*** Opening of Data extract ***

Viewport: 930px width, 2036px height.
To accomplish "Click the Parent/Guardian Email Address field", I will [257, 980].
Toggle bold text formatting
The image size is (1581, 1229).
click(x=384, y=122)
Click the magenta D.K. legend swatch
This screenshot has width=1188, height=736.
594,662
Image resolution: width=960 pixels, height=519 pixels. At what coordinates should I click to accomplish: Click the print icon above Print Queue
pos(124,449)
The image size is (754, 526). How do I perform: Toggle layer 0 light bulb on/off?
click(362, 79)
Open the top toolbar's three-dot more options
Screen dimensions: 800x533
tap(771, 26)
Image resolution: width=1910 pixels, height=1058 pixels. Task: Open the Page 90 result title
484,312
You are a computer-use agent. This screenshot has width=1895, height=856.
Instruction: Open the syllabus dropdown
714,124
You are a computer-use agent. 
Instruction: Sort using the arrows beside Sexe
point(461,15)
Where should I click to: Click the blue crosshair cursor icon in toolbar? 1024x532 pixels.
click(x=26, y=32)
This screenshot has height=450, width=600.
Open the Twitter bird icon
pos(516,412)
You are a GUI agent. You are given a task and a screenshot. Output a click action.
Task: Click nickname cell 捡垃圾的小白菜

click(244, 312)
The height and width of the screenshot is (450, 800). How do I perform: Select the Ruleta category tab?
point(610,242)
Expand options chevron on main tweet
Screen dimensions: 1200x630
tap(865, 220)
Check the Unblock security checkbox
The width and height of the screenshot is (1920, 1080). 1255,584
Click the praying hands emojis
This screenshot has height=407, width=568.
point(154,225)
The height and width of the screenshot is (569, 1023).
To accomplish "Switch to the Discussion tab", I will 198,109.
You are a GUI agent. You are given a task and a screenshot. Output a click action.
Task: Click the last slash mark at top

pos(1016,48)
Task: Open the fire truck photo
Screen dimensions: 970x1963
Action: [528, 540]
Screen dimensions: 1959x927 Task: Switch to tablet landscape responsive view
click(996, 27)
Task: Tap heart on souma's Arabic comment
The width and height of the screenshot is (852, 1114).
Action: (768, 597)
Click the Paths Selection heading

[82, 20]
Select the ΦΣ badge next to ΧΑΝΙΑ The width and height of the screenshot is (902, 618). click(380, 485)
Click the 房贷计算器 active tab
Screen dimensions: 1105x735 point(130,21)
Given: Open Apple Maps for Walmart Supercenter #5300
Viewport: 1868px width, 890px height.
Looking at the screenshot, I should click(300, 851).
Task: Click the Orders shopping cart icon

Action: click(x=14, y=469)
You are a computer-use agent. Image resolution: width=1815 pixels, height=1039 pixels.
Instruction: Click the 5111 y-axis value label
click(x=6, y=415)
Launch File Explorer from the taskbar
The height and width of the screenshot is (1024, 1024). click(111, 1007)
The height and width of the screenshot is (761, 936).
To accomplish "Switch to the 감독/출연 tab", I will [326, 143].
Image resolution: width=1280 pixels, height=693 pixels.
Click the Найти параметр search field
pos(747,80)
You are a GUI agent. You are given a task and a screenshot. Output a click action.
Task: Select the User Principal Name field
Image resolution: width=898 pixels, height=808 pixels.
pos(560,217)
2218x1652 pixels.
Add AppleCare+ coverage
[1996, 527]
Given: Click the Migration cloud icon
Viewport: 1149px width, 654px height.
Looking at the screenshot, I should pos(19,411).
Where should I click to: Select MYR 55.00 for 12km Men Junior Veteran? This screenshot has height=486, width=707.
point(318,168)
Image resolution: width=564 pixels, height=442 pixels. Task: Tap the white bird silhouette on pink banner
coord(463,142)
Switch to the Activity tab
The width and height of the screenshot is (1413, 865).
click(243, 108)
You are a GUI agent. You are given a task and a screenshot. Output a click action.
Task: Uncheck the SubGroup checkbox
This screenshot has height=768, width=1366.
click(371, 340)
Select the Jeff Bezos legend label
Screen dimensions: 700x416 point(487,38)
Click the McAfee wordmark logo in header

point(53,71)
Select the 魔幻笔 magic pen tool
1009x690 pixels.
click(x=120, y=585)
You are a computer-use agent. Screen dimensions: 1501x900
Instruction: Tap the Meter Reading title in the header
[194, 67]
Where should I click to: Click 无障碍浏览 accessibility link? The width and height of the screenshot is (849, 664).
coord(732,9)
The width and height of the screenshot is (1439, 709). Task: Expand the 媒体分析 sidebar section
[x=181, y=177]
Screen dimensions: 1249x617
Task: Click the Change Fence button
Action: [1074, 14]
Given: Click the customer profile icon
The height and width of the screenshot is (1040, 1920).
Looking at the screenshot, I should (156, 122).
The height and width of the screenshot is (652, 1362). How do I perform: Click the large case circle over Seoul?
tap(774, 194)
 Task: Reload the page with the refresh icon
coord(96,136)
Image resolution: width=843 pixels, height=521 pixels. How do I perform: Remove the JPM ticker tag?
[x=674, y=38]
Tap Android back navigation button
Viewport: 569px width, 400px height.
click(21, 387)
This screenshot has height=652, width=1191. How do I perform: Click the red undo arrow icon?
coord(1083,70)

*** Close of Data extract ***

Set every line of the listing down word for word.

--- Solved problem ---
Viewport: 930px width, 2036px height.
To accomplish "Click the Parent/Guardian Email Address field", I will [257, 980].
Toggle bold text formatting
The image size is (1581, 1229).
click(x=384, y=122)
Click the magenta D.K. legend swatch
This screenshot has width=1188, height=736.
594,662
Image resolution: width=960 pixels, height=519 pixels. At what coordinates should I click to accomplish: Click the print icon above Print Queue
pos(124,449)
The image size is (754, 526). How do I perform: Toggle layer 0 light bulb on/off?
click(362, 79)
Open the top toolbar's three-dot more options
Screen dimensions: 800x533
tap(771, 26)
Image resolution: width=1910 pixels, height=1058 pixels. Task: Open the Page 90 result title
484,312
You are a computer-use agent. This screenshot has width=1895, height=856.
Instruction: Open the syllabus dropdown
714,124
You are a computer-use agent. 
Instruction: Sort using the arrows beside Sexe
point(461,15)
Where should I click to: Click the blue crosshair cursor icon in toolbar? 1024x532 pixels.
click(x=26, y=32)
This screenshot has height=450, width=600.
Open the Twitter bird icon
pos(516,412)
You are a GUI agent. You are given a task and a screenshot. Output a click action.
Task: Click nickname cell 捡垃圾的小白菜

click(244, 312)
The height and width of the screenshot is (450, 800). How do I perform: Select the Ruleta category tab?
point(610,242)
Expand options chevron on main tweet
Screen dimensions: 1200x630
tap(865, 220)
Check the Unblock security checkbox
The width and height of the screenshot is (1920, 1080). 1255,584
Click the praying hands emojis
This screenshot has height=407, width=568.
point(154,225)
The height and width of the screenshot is (569, 1023).
To accomplish "Switch to the Discussion tab", I will 198,109.
You are a GUI agent. You are given a task and a screenshot. Output a click action.
Task: Click the last slash mark at top

pos(1016,48)
Task: Open the fire truck photo
Screen dimensions: 970x1963
Action: [528, 540]
Screen dimensions: 1959x927 Task: Switch to tablet landscape responsive view
click(996, 27)
Task: Tap heart on souma's Arabic comment
The width and height of the screenshot is (852, 1114).
Action: (768, 597)
Click the Paths Selection heading

[82, 20]
Select the ΦΣ badge next to ΧΑΝΙΑ The width and height of the screenshot is (902, 618). click(380, 485)
Click the 房贷计算器 active tab
Screen dimensions: 1105x735 point(130,21)
Given: Open Apple Maps for Walmart Supercenter #5300
Viewport: 1868px width, 890px height.
Looking at the screenshot, I should click(300, 851).
Task: Click the Orders shopping cart icon

Action: click(x=14, y=469)
You are a computer-use agent. Image resolution: width=1815 pixels, height=1039 pixels.
Instruction: Click the 5111 y-axis value label
click(x=6, y=415)
Launch File Explorer from the taskbar
The height and width of the screenshot is (1024, 1024). click(111, 1007)
The height and width of the screenshot is (761, 936).
To accomplish "Switch to the 감독/출연 tab", I will [326, 143].
Image resolution: width=1280 pixels, height=693 pixels.
Click the Найти параметр search field
pos(747,80)
You are a GUI agent. You are given a task and a screenshot. Output a click action.
Task: Select the User Principal Name field
Image resolution: width=898 pixels, height=808 pixels.
pos(560,217)
2218x1652 pixels.
Add AppleCare+ coverage
[1996, 527]
Given: Click the Migration cloud icon
Viewport: 1149px width, 654px height.
Looking at the screenshot, I should pos(19,411).
Where should I click to: Select MYR 55.00 for 12km Men Junior Veteran? This screenshot has height=486, width=707.
point(318,168)
Image resolution: width=564 pixels, height=442 pixels. Task: Tap the white bird silhouette on pink banner
coord(463,142)
Switch to the Activity tab
The width and height of the screenshot is (1413, 865).
click(243, 108)
You are a GUI agent. You are given a task and a screenshot. Output a click action.
Task: Uncheck the SubGroup checkbox
This screenshot has height=768, width=1366.
click(371, 340)
Select the Jeff Bezos legend label
Screen dimensions: 700x416 point(487,38)
Click the McAfee wordmark logo in header

point(53,71)
Select the 魔幻笔 magic pen tool
1009x690 pixels.
click(x=120, y=585)
You are a computer-use agent. Screen dimensions: 1501x900
Instruction: Tap the Meter Reading title in the header
[194, 67]
Where should I click to: Click 无障碍浏览 accessibility link? The width and height of the screenshot is (849, 664).
coord(732,9)
The width and height of the screenshot is (1439, 709). Task: Expand the 媒体分析 sidebar section
[x=181, y=177]
Screen dimensions: 1249x617
Task: Click the Change Fence button
Action: [1074, 14]
Given: Click the customer profile icon
The height and width of the screenshot is (1040, 1920).
Looking at the screenshot, I should (156, 122).
The height and width of the screenshot is (652, 1362). How do I perform: Click the large case circle over Seoul?
tap(774, 194)
 Task: Reload the page with the refresh icon
coord(96,136)
Image resolution: width=843 pixels, height=521 pixels. How do I perform: Remove the JPM ticker tag?
[x=674, y=38]
Tap Android back navigation button
Viewport: 569px width, 400px height.
click(21, 387)
This screenshot has height=652, width=1191. How do I perform: Click the red undo arrow icon?
coord(1083,70)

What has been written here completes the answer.